Ipsen chief medical officer Sandra Silvestri said: “We are delighted that Iqirvo is approved in the EU as an effective new option for the treatment of people living with PBC.
“This is a rare liver disease, predominantly found in women, which hasn’t seen new innovation for nearly a decade. This is despite up to half of patients being intolerant or unresponsive to current therapies.
“For those patients with PBC that may be at risk of disease progression and who continue to suffer from debilitating symptoms of the disease, we are delighted to be able to offer an effective treatment choice.”

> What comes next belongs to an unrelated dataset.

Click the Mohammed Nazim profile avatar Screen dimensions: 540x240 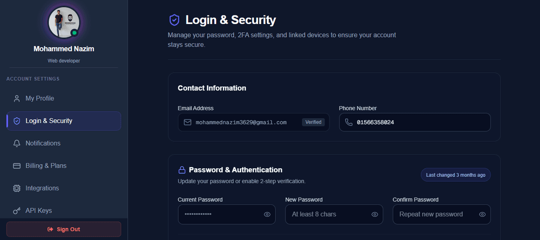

The EC approval was based on data from the Phase 3 ELATIVE clinical trial, which evaluated the efficacy and safety of Iqirvo 80mg compared to placebo.
The study enrolled 161 patients with PBC with an inadequate response or intolerance to ursodeoxycholic acid (UDCA), who were randomised 2:1 to receive either Iqirvo or placebo.
ELATIVE study showed a statistically significant treatment benefit, with 51% of patients on Iqirvo 80mg achieving a biochemical response compared to 4% with a placebo.
Patients on Iqirvo achieved a greater decrease in PBC Worst Itch-NRS score from baseline compared to placebo, which was not statistically significant.
Also, treatment with Iqirvo resulted in an improvement in pruritus (itch), based on a greater reduction in PBC-40 itch and 5-D itch total scores compared to placebo.
University of Milano-Bicocca professor of gastroenterology and consultant hepatologist at the Niguarda Liver Transplant Centre, Milan, Marco Carbone said: “It is a positive development in the treatment and management of PBC that we have a new, efficacious and well-tolerated treatment for our patients living with the condition.
“PBC is a progressive liver disease that can lead to liver failure and in some people the need for liver transplantation.
“So, this new medicine, that has demonstrated its potential in managing disease progression, as well as reducing itch, a symptom that can have a detrimental effect on patients’ quality of life, is positive news for doctors and their patients.”